The first time it happened was September 11, 2001, and that disaster could hardly have come at a better time for the U.S. government unless, of course, if it had happened before Paul O'Neill, the new Secretary of the Treasury, publicly announced that "there are no viable funds in the Social Security trust funds." After years of ripping-off American worker's retirement and health care money, the Social Security "Pay-It-Again Sam" scam was finally coming unraveled.

You might want to review the archives of some of the news from July, August, and the first ten days of September immediately preceding the 9/11 attack. And it wasn't the trillions of dollars involved that threatened the Beltways Bandits—it was the potential loss of power.

If the New World Order losses its pawns in elected office, it cannot carry out its plans for an American empire.
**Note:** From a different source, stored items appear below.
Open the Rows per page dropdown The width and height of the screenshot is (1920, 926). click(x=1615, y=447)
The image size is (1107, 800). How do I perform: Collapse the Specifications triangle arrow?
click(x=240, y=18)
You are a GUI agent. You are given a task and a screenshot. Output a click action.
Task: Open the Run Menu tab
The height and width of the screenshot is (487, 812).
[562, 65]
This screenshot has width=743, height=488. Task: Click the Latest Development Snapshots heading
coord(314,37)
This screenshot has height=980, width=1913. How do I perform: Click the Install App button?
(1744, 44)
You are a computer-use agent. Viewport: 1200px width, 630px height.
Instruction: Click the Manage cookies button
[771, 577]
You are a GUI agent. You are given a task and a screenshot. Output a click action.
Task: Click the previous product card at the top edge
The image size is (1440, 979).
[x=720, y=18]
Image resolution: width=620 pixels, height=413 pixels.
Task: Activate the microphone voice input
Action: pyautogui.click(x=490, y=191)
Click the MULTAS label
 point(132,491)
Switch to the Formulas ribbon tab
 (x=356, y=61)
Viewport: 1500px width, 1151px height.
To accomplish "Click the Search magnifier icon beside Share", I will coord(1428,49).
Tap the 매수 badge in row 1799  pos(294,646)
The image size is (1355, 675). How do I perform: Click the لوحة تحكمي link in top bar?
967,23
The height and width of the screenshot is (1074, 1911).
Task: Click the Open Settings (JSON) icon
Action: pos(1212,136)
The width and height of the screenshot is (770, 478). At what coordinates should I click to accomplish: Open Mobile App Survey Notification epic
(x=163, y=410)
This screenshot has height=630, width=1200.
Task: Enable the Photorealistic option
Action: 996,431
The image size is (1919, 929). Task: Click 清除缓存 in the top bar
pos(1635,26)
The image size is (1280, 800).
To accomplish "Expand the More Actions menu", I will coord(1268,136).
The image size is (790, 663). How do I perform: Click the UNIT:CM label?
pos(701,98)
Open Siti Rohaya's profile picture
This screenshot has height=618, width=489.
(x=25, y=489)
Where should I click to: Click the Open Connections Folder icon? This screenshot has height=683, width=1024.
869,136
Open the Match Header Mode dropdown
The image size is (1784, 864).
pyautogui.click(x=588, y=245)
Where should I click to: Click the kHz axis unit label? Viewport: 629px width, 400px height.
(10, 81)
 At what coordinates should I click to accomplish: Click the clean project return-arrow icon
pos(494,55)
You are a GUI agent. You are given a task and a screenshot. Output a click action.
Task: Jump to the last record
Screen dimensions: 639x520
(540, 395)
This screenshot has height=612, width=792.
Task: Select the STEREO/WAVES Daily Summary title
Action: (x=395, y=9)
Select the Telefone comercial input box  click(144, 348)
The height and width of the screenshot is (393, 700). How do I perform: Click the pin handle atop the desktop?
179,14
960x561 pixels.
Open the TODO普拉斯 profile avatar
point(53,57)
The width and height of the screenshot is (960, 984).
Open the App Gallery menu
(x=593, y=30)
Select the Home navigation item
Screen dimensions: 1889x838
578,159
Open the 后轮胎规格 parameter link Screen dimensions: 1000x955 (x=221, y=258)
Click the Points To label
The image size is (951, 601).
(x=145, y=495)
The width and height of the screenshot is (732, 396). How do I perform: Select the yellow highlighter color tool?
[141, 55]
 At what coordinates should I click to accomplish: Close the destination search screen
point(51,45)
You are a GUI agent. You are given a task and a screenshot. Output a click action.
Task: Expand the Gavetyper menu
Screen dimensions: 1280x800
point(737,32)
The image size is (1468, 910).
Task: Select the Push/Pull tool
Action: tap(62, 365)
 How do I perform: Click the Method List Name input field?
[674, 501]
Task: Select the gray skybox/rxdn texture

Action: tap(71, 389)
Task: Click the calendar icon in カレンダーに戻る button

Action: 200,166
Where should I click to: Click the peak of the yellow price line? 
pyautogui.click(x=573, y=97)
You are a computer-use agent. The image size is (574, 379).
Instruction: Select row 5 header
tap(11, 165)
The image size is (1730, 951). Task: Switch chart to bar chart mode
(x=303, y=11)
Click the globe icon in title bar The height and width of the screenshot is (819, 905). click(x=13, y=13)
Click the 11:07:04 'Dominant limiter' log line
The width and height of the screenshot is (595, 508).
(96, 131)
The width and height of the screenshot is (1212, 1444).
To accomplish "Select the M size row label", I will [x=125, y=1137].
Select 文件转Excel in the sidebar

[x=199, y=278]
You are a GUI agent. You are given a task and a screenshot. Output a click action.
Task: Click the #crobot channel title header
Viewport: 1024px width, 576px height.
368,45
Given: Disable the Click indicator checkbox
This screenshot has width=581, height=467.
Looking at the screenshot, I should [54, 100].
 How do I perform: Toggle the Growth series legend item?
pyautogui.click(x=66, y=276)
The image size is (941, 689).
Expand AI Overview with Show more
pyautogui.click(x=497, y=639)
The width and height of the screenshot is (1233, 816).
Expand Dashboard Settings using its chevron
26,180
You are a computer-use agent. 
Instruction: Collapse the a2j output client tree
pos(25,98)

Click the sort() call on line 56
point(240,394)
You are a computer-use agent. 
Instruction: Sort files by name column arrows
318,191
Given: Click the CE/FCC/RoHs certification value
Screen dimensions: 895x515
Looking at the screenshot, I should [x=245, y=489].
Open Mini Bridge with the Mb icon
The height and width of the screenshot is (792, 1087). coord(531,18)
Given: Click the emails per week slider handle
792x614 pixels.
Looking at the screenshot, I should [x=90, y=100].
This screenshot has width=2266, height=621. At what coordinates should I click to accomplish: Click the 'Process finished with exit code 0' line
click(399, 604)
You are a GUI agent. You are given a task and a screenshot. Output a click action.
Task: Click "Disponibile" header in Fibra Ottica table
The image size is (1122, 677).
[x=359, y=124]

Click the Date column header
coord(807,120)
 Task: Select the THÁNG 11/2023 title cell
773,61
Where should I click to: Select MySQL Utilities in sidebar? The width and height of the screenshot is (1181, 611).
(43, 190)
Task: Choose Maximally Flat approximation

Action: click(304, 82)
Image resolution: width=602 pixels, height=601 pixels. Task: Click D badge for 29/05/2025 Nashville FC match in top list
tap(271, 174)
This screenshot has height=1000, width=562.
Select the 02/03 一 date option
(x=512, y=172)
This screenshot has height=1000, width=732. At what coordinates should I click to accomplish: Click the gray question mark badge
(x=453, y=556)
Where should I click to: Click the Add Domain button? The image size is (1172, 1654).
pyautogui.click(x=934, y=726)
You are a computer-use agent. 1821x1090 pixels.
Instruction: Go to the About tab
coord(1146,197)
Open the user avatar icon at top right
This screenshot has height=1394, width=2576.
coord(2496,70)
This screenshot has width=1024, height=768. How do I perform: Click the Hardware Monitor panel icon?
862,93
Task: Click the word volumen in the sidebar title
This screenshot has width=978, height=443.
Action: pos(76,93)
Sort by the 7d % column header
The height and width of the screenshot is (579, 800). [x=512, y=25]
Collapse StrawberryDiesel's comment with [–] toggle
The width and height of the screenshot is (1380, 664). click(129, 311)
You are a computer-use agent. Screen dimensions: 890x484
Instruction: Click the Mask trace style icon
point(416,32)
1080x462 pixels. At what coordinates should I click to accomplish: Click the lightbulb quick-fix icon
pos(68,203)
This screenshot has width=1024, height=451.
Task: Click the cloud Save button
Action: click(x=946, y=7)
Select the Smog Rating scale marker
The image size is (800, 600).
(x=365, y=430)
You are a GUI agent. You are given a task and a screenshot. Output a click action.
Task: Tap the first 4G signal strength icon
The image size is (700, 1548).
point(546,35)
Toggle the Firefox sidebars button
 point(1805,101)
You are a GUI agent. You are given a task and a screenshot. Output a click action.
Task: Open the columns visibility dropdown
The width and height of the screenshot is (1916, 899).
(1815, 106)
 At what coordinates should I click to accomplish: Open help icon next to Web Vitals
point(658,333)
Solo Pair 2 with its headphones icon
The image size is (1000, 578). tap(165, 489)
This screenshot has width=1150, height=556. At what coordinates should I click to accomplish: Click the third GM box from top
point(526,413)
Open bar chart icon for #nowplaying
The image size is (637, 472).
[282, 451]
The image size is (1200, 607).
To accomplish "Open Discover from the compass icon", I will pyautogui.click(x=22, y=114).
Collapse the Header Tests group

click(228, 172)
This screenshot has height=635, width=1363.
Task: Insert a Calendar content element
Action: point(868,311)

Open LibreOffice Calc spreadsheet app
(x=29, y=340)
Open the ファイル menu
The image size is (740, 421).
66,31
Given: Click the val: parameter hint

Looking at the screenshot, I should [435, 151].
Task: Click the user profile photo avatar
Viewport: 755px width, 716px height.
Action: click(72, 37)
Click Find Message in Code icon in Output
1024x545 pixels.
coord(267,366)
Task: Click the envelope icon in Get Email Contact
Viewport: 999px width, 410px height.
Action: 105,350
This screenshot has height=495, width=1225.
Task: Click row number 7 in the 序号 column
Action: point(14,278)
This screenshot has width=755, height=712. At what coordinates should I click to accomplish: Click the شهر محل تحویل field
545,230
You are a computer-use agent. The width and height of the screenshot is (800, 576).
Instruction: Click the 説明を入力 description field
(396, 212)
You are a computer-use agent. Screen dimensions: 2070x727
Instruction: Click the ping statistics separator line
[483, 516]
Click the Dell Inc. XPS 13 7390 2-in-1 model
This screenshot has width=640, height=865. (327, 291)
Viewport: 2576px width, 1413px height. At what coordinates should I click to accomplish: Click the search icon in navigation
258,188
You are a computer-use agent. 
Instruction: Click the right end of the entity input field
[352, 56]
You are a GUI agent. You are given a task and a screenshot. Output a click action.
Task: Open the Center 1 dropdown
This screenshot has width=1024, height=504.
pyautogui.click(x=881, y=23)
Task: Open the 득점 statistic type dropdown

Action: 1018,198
The second calamity came in the form of private sector corporations found distorting their profit picture in order to entice investors into buying their stock. Hiding debt in dummy subsidiaries, double bookkeeping, and other accounting tricks were uncovered as the reason millions of investors lost millions of dollars.

When a few economists and commentators began drawing comparisons between Enron, WorldCom, Arthur Andersen, Tyco, and other private sector cheaters and the federal government's own accounting tricks, trust funds, and fraud—we were suddenly faced with the need to "Attack Iraq." Weapons of mass destruction in the hands of Saddam Hussein replaced the search for Osama bin Laden whom we falsely accused of working together.

What's next?

Now that we've squandered the world sympathy we had after 9/11 by conducting an invasion that was absolutely unnecessary and illegal, now that we've alienated "old Europe" the United Nations and the Security Council, now that we are caught in a quagmire of our own making, and now that we are committed to rebuilding the Iraqi and the Afghan infrastructures we so systematically destroyed, what can you expect next?

Add in the "Roadmap to Peace" between Israel and Palestine that has floundered on potholes, barricades, road blocks, and detours, plus our stand against North Korea while we ourselves plan to resume nuclear testing, put nukes in space, and the development of "field nukes" and you've got an American foreign policy that can fairly be described as an arrogant disaster that's driving us into bankruptcy.

It's not pleasant, in fact it's nauseating to imply that our own representative government may have had a hand in 9/11, but before writing the idea off as nonsense you might want to review commentaries like "September 11th And The Bush Administration, compelling evidence for complicity" and Dr. Olmstead's "Autopsy: No Arabs on Flight 77" for starters.

You might also want to review the "Not In Our Name" declaration by people who, before the invasion of Iraq, predicted almost exactly what's happening today.